[Linux, VS Code] Fails to read ITD_RESS.PAK; `pakInfo.compressionFlag` out of bounds
Problem
On Linux, loadPak fails to correctly load ITD_RESS.PAK.
Specifically, pakInfo.compressionFlag is supposed to be either 0, 1, or 4; however, it's read as 52.
It also appears that some other values might be wrong.
- I'd imagine
pakInfo.discSizeshould be smaller thanpakInfo.uncompressedSize; it isn't - I'd also imagine
pakInfo.offsetisn't supposed to be negative; it is
How to replicate
Follow the instructions for building on Linux locally using Vs Code on my readme
It's possible, though I haven't had the time to verify, that this might be the result of taking Windows/NTFS files and moving/copying them to a Linux/ex4 context (e.g. improperly handling & resolving NTFS compression), or it might be an endianness problem.
If any other Linux users have the time to replicate & verify, that'd be great. If you don't have the game files, I'm not gonna give you the whole game, but you only need 2 files (really 1) to replicate this; you need a file named LISTBOD2.PAK for the engine to detect the game as AITD1 (it doesn't need to be the actual file, it just needs that name), and you need ITD_RESS.PAK to actually try and read data from. I'd be perfectly ok with giving anyone willing to try this my copy of ITD_RESS.PAK; just tell me your email and I'll send you the file. In fact, if anyone on Windows or macOS wants to try using my copy of ITD_RESS.PAK, that might help determine if it's the file that's bad, or the environment that's reading it; that would also be a big help. Windows would help determine if it's the file, macOS (being Unix derived) might help determine if it's the environment.
If a Windows user who already has the whole game & can successfully build & run it wants to try, be sure to keep track of my file vs your OG working files; maybe keep a backup archive of your files before downloading mine.
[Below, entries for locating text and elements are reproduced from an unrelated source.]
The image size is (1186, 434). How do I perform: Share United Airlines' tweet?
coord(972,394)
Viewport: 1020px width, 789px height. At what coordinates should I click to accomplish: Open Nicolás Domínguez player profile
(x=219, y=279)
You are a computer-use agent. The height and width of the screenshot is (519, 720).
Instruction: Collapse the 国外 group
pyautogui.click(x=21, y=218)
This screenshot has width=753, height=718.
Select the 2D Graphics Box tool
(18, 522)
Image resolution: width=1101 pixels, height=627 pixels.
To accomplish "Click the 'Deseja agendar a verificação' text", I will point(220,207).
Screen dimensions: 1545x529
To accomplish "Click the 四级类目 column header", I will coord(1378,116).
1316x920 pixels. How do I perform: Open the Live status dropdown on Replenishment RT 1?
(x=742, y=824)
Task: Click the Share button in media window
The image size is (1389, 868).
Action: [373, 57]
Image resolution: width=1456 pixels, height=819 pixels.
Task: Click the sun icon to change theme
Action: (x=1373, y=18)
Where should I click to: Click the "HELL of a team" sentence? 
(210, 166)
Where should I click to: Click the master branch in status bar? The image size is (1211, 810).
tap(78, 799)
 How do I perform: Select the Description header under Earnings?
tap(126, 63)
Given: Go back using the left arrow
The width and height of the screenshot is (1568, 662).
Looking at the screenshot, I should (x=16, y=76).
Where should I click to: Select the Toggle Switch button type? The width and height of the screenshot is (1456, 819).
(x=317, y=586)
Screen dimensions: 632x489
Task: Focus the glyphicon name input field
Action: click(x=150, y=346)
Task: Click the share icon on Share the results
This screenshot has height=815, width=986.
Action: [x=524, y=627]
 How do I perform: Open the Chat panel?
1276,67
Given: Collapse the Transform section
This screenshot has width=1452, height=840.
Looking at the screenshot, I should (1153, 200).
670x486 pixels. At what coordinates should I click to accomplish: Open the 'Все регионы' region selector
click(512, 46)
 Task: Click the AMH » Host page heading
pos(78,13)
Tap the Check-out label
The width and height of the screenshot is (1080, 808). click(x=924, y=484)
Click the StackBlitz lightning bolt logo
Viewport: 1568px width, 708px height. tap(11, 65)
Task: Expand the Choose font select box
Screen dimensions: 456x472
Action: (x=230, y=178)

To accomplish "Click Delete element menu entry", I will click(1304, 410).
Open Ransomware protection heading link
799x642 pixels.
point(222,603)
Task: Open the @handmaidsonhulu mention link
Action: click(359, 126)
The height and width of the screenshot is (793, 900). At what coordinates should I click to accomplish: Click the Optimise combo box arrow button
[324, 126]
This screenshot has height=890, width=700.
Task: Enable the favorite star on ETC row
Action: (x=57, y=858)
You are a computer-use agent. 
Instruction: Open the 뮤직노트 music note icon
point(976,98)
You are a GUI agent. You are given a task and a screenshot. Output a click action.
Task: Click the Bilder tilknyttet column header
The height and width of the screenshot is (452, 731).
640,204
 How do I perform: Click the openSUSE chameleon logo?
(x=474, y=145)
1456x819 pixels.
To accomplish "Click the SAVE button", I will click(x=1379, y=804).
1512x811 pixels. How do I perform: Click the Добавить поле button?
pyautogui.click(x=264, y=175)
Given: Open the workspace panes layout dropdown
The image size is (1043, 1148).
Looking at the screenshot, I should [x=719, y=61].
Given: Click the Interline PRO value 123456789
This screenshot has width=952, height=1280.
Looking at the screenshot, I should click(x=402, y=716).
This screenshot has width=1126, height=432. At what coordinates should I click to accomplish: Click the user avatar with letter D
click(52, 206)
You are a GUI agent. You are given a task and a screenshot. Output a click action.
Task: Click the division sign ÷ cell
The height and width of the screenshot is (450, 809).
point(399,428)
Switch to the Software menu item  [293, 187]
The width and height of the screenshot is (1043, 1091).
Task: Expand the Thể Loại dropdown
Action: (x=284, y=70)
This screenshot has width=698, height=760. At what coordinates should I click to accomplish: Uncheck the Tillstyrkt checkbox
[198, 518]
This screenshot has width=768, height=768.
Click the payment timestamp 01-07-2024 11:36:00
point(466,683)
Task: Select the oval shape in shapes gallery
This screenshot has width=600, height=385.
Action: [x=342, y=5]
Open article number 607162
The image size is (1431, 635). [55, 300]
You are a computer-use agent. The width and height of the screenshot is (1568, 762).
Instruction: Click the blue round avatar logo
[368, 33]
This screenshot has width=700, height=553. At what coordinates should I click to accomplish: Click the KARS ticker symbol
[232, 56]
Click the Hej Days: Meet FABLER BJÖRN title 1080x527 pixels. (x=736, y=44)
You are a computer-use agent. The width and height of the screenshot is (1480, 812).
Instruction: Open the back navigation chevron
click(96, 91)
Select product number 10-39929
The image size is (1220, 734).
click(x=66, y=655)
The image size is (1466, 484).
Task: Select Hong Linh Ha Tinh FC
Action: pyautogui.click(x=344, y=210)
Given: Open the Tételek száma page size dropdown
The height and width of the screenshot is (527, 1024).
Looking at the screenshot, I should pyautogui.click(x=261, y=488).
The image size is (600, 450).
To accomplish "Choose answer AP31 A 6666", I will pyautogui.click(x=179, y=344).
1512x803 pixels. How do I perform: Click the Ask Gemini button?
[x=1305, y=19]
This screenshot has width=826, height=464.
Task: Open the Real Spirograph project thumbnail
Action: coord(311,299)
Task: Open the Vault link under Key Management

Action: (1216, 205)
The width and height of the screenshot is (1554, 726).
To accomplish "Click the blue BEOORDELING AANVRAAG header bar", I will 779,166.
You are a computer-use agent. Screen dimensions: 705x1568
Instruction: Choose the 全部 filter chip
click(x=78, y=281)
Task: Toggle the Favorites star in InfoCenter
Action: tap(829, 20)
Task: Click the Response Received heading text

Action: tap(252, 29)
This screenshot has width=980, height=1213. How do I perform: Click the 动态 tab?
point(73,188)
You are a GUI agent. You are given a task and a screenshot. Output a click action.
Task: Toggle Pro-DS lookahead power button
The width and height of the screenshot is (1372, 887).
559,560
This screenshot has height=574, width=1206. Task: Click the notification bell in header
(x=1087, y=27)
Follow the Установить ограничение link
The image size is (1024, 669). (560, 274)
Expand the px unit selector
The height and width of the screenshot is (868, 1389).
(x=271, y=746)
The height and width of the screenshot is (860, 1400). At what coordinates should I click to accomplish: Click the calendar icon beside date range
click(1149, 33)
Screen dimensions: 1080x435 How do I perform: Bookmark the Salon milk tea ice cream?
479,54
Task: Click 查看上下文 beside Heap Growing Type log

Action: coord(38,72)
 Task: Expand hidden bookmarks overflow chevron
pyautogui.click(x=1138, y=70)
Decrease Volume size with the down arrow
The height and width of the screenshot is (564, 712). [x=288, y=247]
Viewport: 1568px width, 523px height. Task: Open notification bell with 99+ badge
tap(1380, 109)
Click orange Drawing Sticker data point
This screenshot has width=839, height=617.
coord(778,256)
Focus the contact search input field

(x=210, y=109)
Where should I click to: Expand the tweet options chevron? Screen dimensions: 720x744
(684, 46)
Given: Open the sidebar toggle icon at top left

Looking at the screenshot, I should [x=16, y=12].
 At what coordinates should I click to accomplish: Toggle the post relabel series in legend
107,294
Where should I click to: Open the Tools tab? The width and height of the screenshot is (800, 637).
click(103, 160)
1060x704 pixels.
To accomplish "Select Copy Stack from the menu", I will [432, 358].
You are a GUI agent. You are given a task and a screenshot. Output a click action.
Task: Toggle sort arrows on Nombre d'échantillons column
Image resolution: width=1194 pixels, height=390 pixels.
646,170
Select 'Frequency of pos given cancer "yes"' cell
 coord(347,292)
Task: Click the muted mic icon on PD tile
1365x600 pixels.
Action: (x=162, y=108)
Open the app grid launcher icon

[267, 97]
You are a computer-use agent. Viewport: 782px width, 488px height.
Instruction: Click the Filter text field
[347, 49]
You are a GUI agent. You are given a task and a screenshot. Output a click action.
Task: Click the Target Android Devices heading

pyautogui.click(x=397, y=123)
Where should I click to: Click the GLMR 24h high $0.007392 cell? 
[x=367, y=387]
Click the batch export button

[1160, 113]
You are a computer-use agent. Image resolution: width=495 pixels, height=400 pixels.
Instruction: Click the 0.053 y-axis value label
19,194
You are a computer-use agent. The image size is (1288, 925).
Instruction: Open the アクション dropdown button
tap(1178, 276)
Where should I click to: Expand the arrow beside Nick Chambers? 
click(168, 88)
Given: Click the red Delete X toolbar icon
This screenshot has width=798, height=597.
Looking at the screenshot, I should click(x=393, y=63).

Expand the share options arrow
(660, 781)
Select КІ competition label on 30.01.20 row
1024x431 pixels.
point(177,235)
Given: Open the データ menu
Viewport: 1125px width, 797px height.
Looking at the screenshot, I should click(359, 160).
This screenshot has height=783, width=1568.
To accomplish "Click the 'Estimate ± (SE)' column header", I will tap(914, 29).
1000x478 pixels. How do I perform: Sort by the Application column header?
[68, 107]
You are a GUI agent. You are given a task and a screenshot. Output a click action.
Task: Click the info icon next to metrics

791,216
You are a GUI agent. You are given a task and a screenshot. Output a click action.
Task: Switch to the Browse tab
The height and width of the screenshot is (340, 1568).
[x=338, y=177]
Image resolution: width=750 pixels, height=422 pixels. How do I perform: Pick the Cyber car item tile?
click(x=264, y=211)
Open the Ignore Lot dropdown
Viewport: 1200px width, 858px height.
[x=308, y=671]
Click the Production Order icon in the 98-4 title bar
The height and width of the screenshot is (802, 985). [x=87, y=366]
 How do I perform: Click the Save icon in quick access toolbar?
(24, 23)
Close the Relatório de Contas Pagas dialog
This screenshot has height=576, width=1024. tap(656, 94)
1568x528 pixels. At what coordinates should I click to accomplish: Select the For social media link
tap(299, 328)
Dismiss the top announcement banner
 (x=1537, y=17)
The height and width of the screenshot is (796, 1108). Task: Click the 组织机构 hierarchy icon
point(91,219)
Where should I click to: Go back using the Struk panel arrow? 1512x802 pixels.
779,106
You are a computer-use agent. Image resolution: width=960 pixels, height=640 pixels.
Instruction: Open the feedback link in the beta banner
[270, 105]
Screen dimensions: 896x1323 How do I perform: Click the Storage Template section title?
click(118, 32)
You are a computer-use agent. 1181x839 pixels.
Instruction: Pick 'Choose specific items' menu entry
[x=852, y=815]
Additionally, though I'm personally quite skeptical of this, it's also possible that this is because of my toolchain; I'm using Visual Studio Code w/ the CMake plugin & gcc as the C compiler & g++ as the C++ compiler. If anyone on Windows with VSC & the required Visual Studio compilation files wants to try building using VSC, that'd also be a big help & I'll update the readme in my PR; just be sure to clean the configuration files before building to make sure the files are being generated by the same toolchain. I might try clang locally as well to see if it works.
If anyone would like to build for Windows & send me the compiled executable, I could test my local files and see if they work correctly that way as well.
Ok, here's the troubleshooting I've done today:
- Boot into Windows & compile & run the binary against the files; worked fine
- Ensured the files do not have NTFS compression enabled; they didn't
- Booted back into Linux & used the same validated files on the native Linux build; same error
- Ran the compiled Windows binary through Wine with the same validated files; worked fine. At this point, I have to assume there's either a serious problem or it's a simple oversight, like 1 system defaulting to a different endianness.
It appears to be the endianness. This resource says ITD_RESS.PAK has 19 subfiles in it; adding debug lines that change the endianness yield the following:
PAK_getNumFiles: Initial: ITD_RESS has 31586263236627 files (Raw value: 126345052946516)
LE: ITD_RESS has 31586263236627 files (Raw value: 126345052946516)
BE: ITD_RESS has 19 files (Raw value: 84)
I've figured it out. All of the #ifdef MACOSX that are related to endianness need to be changed to #ifndef WIN32. Both macOS & Linux need the endianness changed; makes sense as they're both Unix based. I've gotten the 2D armadillo to load, but it now crashes on the title screen, I assume for the same reason.
Endianness are nothing to do with them being Linux based, but of the CPU you are using. You can have a big or a little endian Linux. Although in this day and age, most common architectures are little endian. All this code was written in the age of PowerPC mac and the assumption that MACOSX == big endian is just plain wrong. I will do a pass on this quickly, but I don't really have anything big endian on hand where I can test that.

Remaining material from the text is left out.